Perioperative processes and outcomes have improved significantly since 2011, notably for some patients undergoing emergency laparotomy, who now benefit from greater consultant involvement and increased access to critical care beds. However, current evidence indicates that many patients, particularly those presenting as an emergency with an abdominal condition, still receive surgical care that is unreliable with respect to diagnosis, recognition of deterioration and provision of high-quality treatment. Some are still suffering avoidable harm and on occasion dying, waiting for antibiotics, scans, procedures, operations or critical care beds because care is not focused enough on their life-threatening conditions. There is evidence that finite resources, such as consultant staff and theatre availability, are still systematically targeted at lower-risk patients having planned procedures, discriminating against sicker patients who need emergency abdominal surgical care.

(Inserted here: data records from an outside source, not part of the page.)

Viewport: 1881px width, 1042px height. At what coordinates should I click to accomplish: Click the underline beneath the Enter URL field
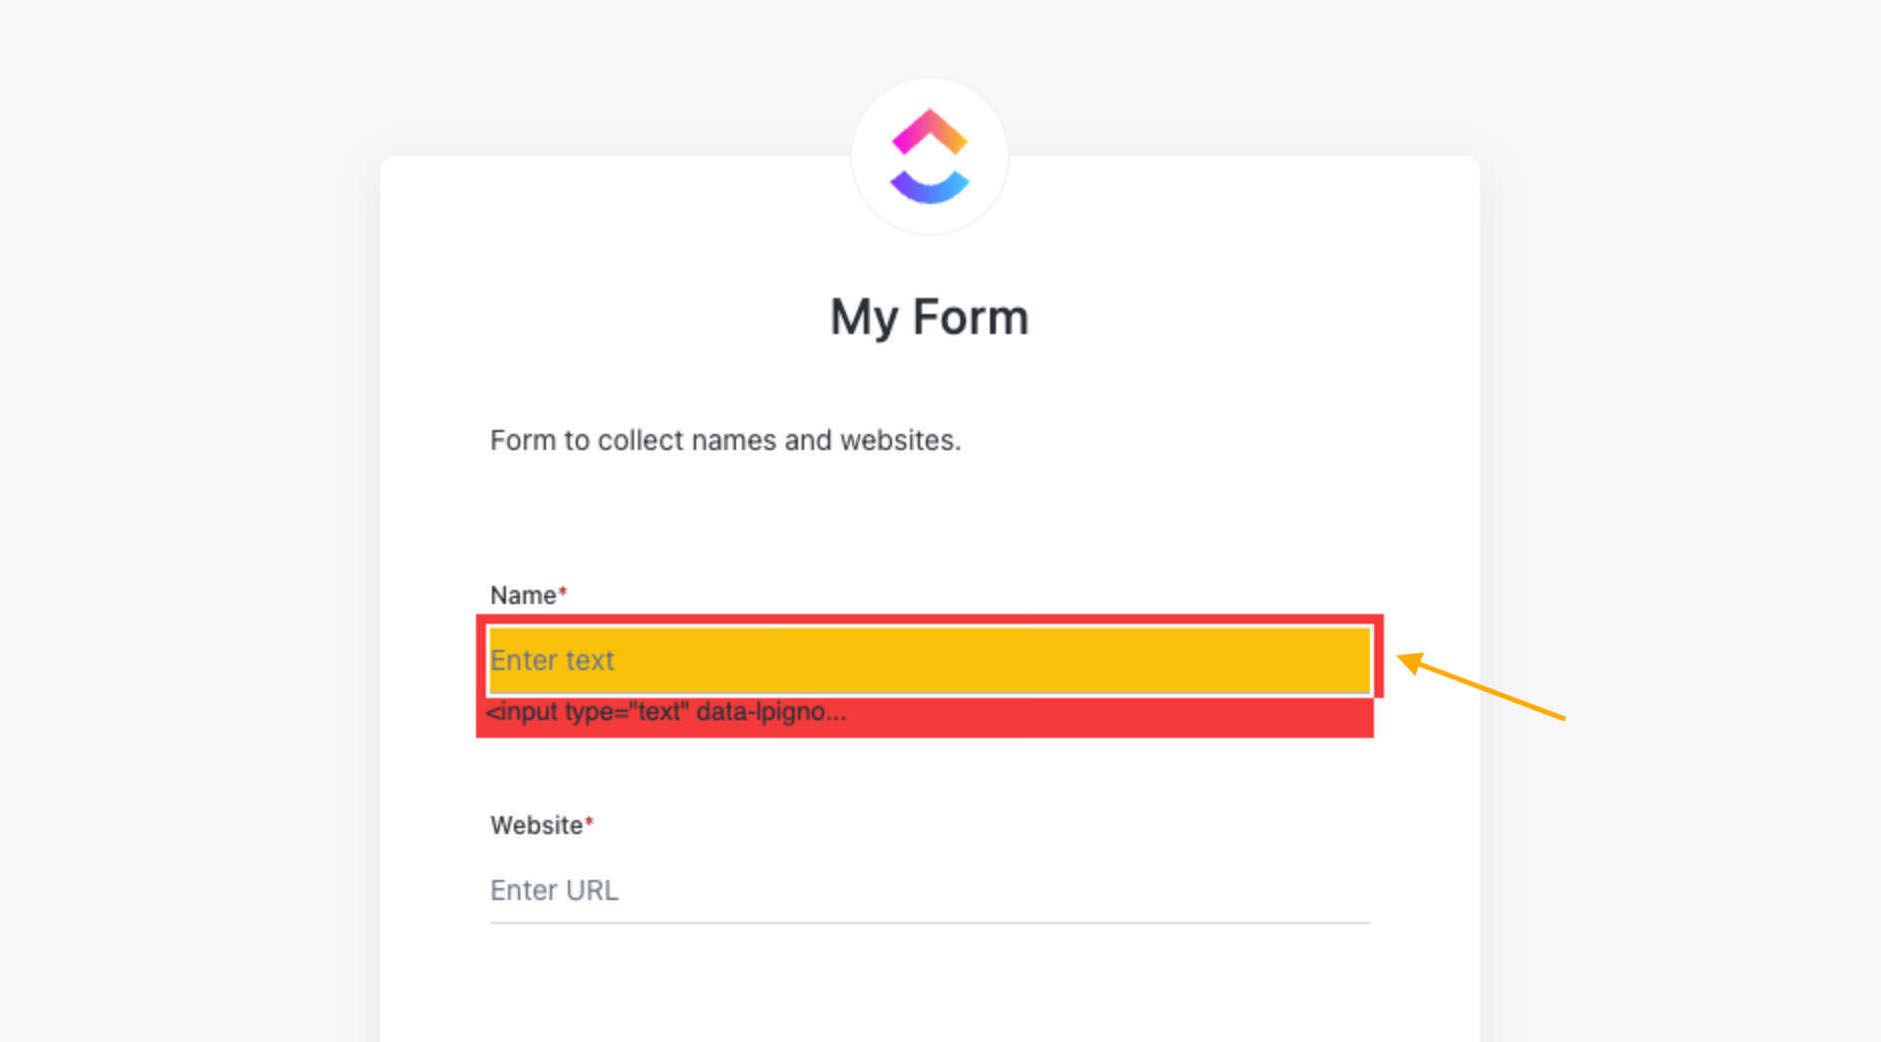coord(929,922)
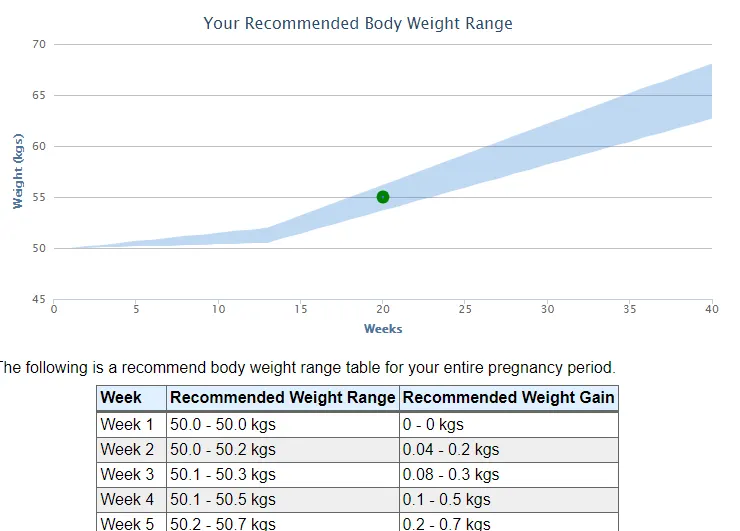
Task: Click the 'Week 3' row label
Action: click(127, 475)
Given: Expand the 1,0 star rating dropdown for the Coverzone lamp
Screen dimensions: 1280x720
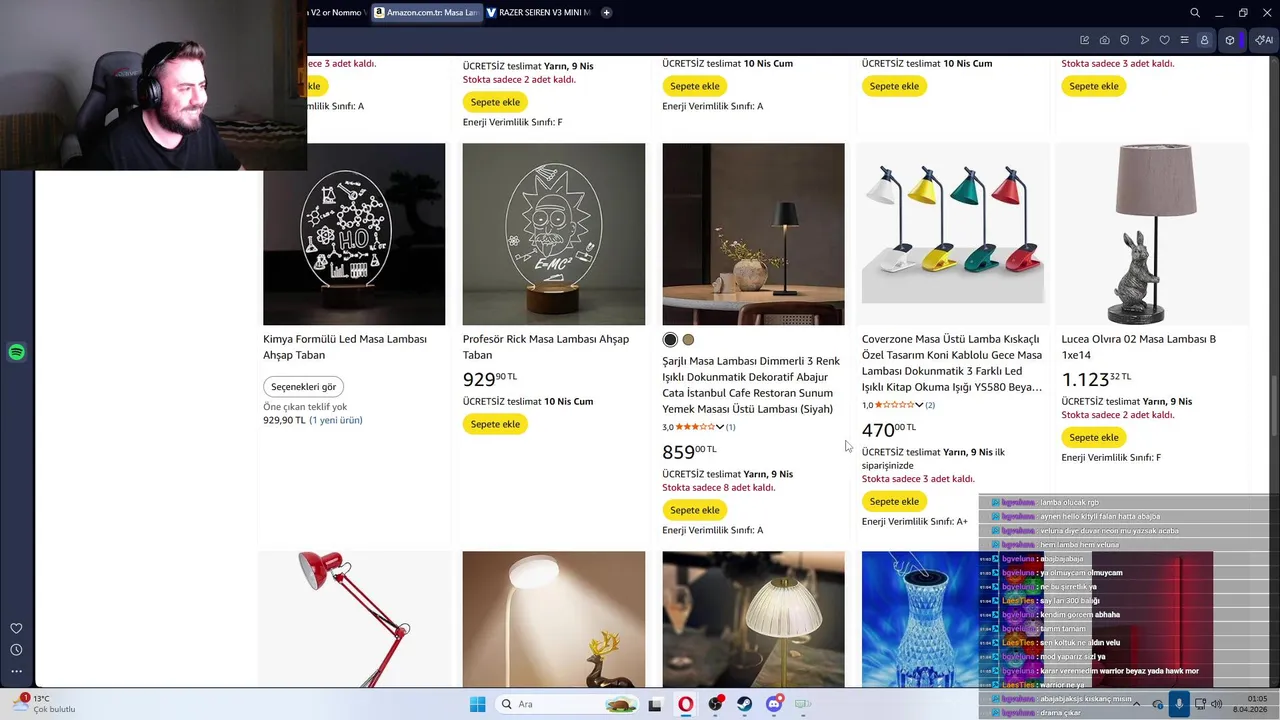Looking at the screenshot, I should (x=919, y=405).
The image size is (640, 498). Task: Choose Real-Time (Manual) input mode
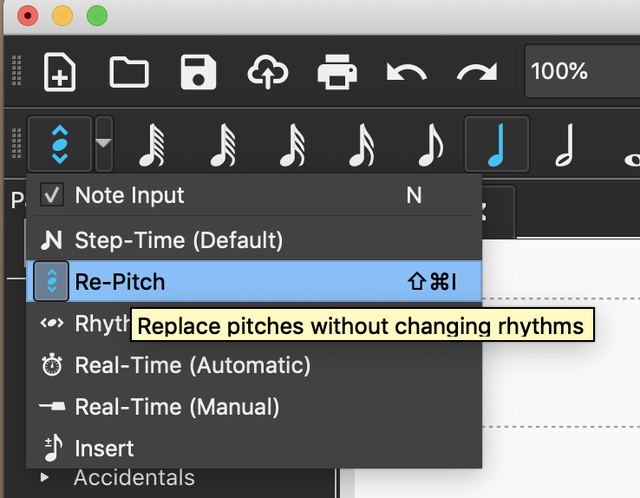[177, 407]
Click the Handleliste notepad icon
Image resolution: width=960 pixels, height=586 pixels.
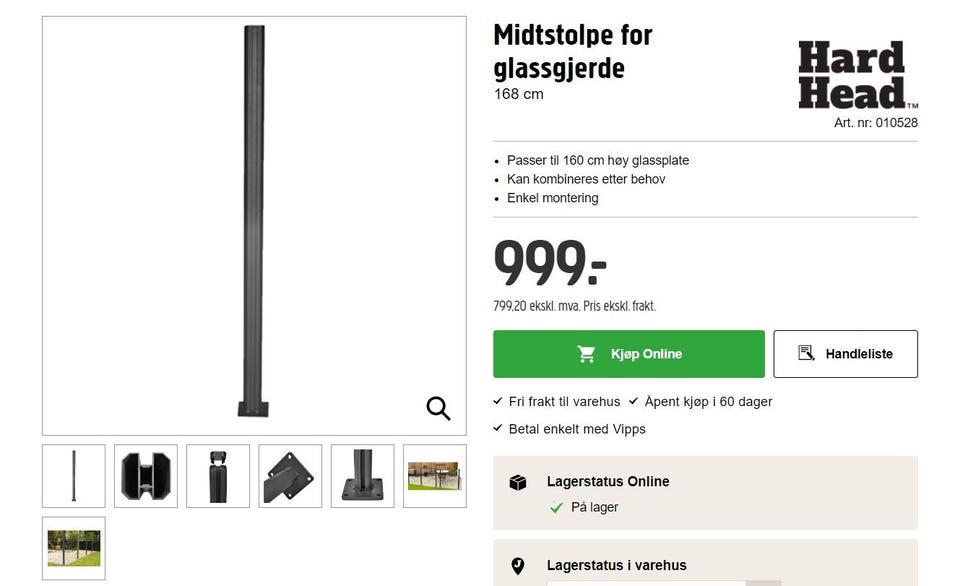tap(806, 353)
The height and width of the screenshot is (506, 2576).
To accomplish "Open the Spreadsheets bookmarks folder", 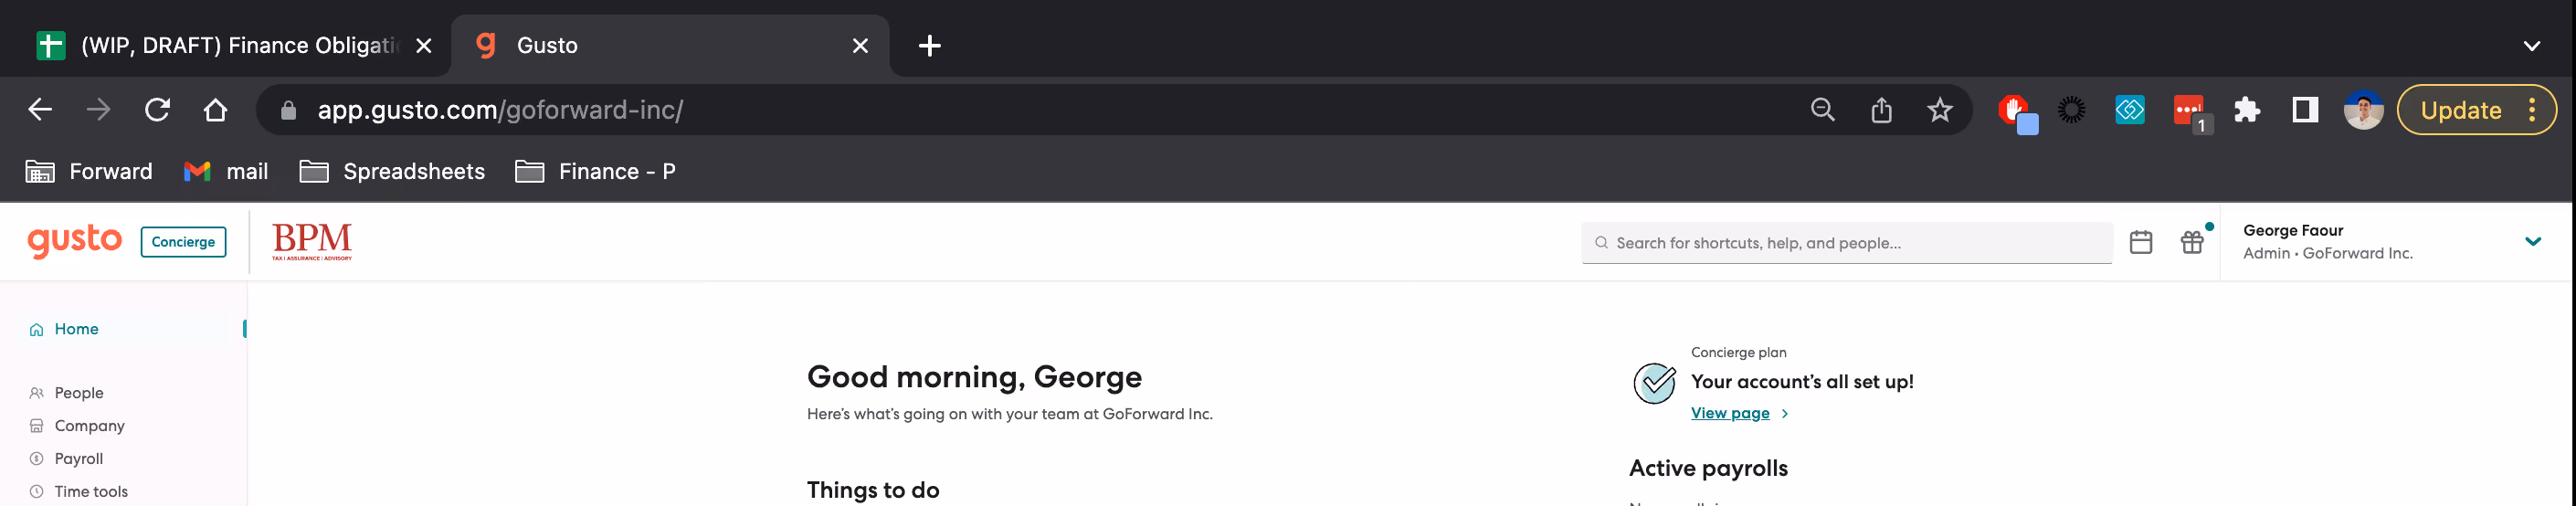I will pos(392,171).
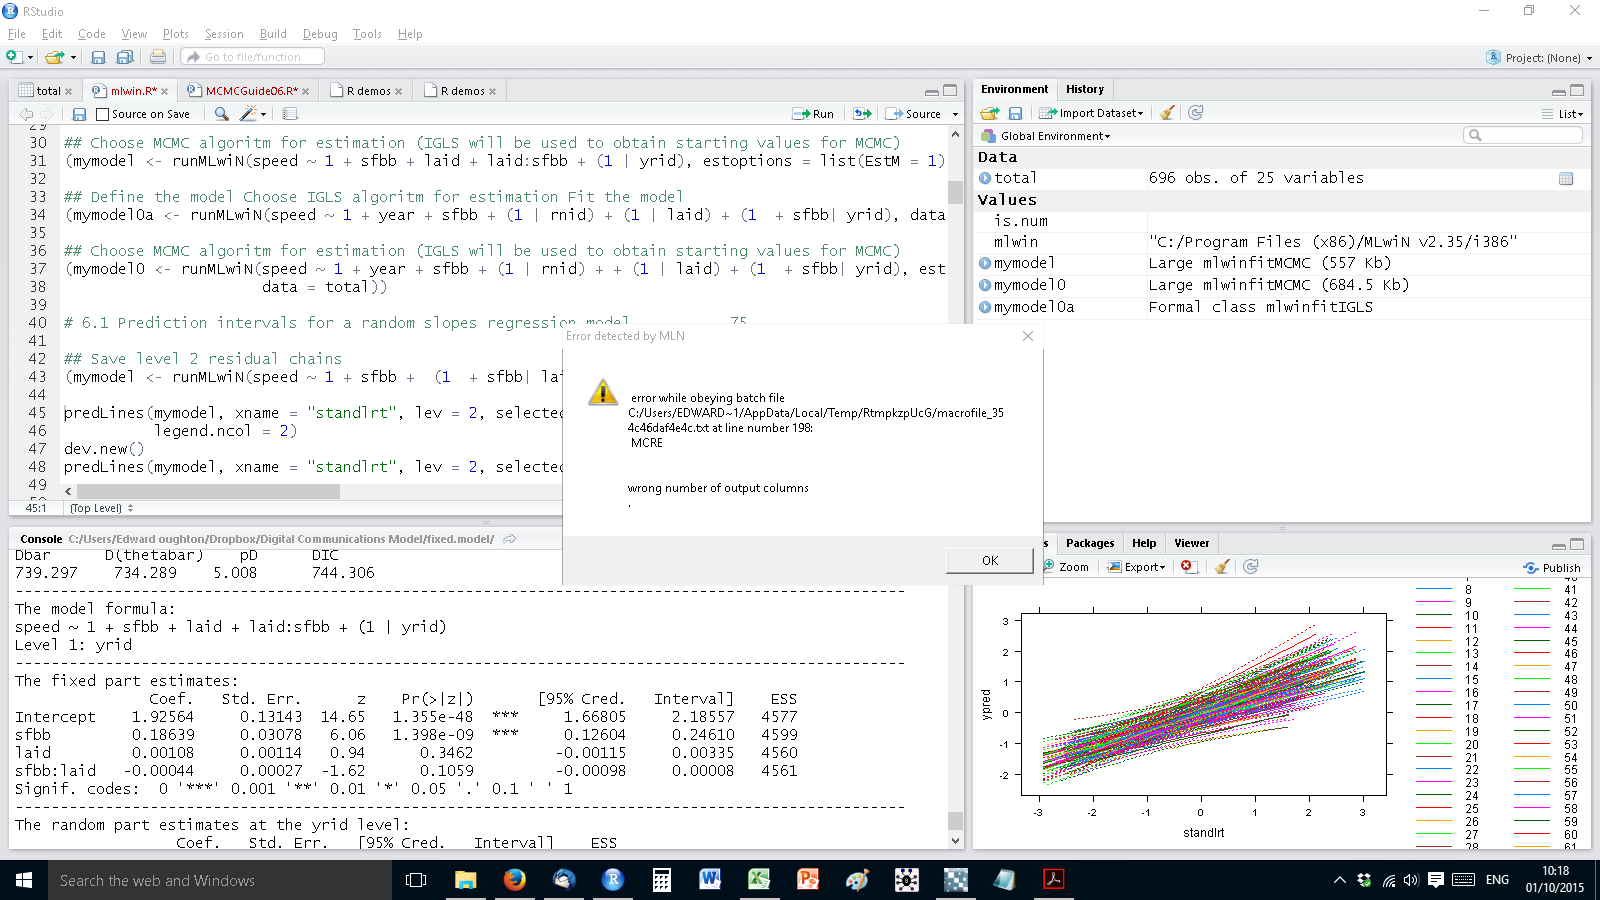This screenshot has height=900, width=1600.
Task: Click the code tools magic wand icon
Action: click(249, 114)
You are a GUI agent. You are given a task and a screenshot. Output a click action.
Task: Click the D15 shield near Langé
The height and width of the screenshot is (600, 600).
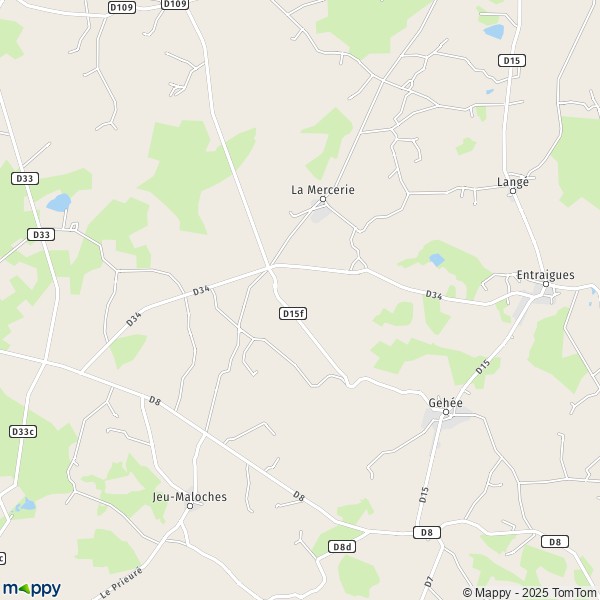(x=512, y=60)
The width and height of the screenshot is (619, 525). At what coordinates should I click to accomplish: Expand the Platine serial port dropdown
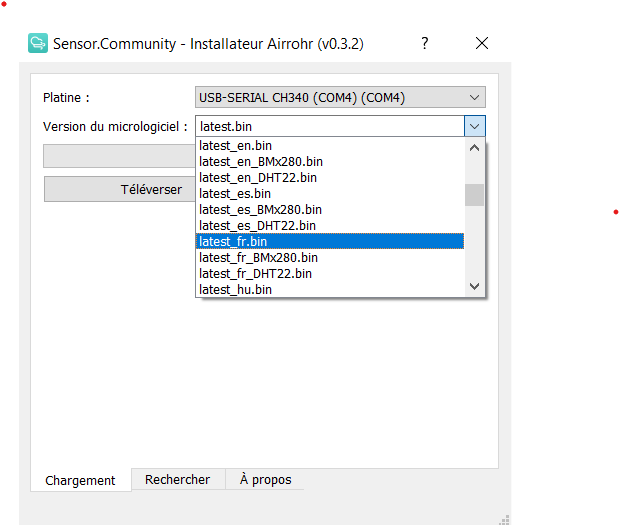point(340,97)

This document is an update on the 2011 position. It reviews the progress made and identifies persisting and newly recognised issues. It describes revised and new standards for the management of high-risk patients, defined as those with a risk of dying of ≥ 5%, who should universally receive prompt multidisciplinary consultant-delivered care and perioperative critical care admission. It also details the improvements urgently needed for the large numbers of frail patients presenting with an abdominal surgical emergency. We recognise that a predicted mortality of ≥ 5% is a relatively high threshold for defining a ‘high-risk’ patient. However, given the existing shortfall in resources we have sought to focus on those patients with the greatest unmet need.
Where previous standards have not been revised, they remain recommended. The actions now required are clearly shown. Furthermore, it is the opinion of this expert group that implementation of the new key recommendations should be mandatory in all acute hospitals with adult general surgical services and that doing so would save lives and make further appreciable differences to patient outcomes. Many could be delivered within two years.